What do you do when somebody asks you for something you can't do right away? If you're a human being and you're bothered by a human being, the only thing you can say is: "Not right now, I'm busy. Go away!". But if you're a kernel module and you're bothered by a process, you have another possibility. You can put the process to sleep until you can service it. After all, processes are being put to sleep by the kernel and woken up all the time (that's the way multiple processes appear to run on the same time on a single CPU).

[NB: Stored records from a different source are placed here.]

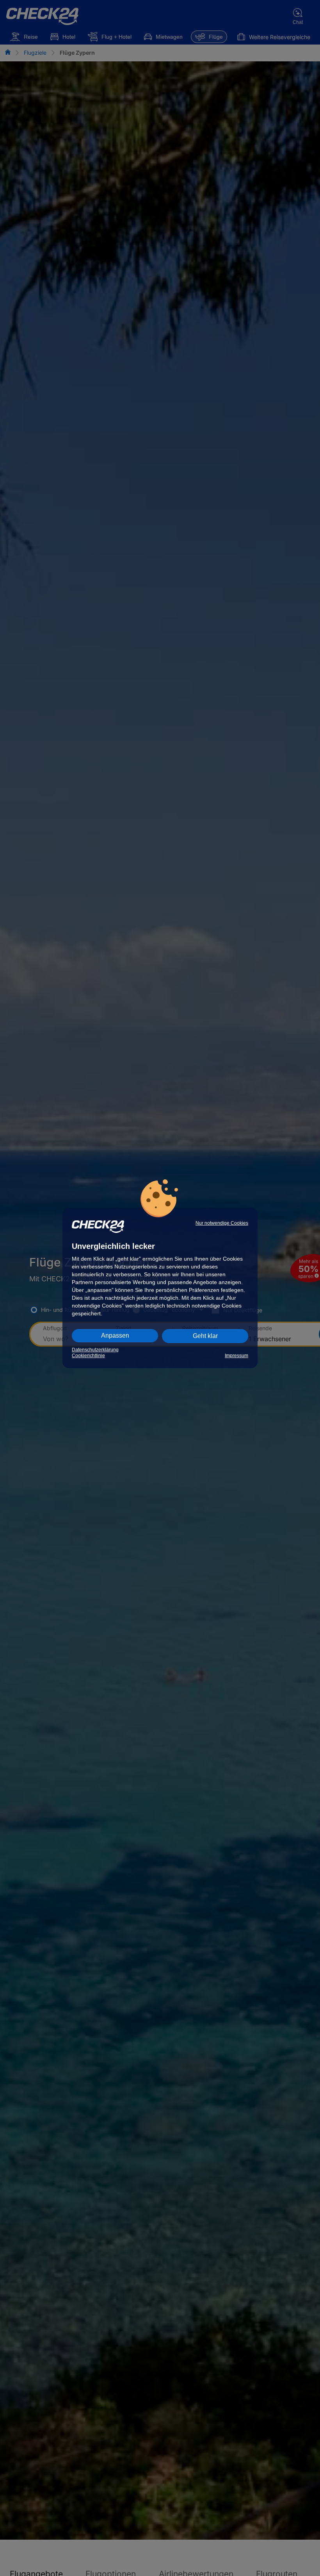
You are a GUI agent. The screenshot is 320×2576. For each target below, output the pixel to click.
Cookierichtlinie (88, 1355)
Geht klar (205, 1336)
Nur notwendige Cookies (222, 1223)
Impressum (236, 1355)
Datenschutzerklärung (95, 1349)
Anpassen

This kernel module is an example of this. The file (called /proc/sleep) can only be opened by a single process at a time. If the file is already open, the kernel module calls module_interruptible_sleep_on[1]. This function changes the status of the task (a task is the kernel data structure which holds information about a process and the system call it's in, if any) to TASK_INTERRUPTIBLE, which means that the task will not run until it is woken up somehow, and adds it to WaitQ, the queue of tasks waiting to access the file. Then, the function calls the scheduler to context switch to a different process, one which has some use for the CPU.
When a process is done with the file, it closes it, and module_close is called. That function wakes up all the processes in the queue (there's no mechanism to only wake up one of them). It then returns and the process which just closed the file can continue to run. In time, the scheduler decides that that process has had enough and gives control of the CPU to another process. Eventually, one of the processes which was in the queue will be given control of the CPU by the scheduler. It starts at the point right after the call to module_interruptible_sleep_on[2]. It can then proceed to set a global variable to tell all the other processes that the file is still open and go on with its life. When the other processes get a piece of the CPU, they'll see that global variable and go back to sleep.
To make our life more interesting, module_close doesn't have a monopoly on waking up the processes which wait to access the file. A signal, such as Ctrl+c (SIGINT) can also wake up a process. [3] In that case, we want to return with -EINTR immediately. This is important so users can, for example, kill the process before it receives the file.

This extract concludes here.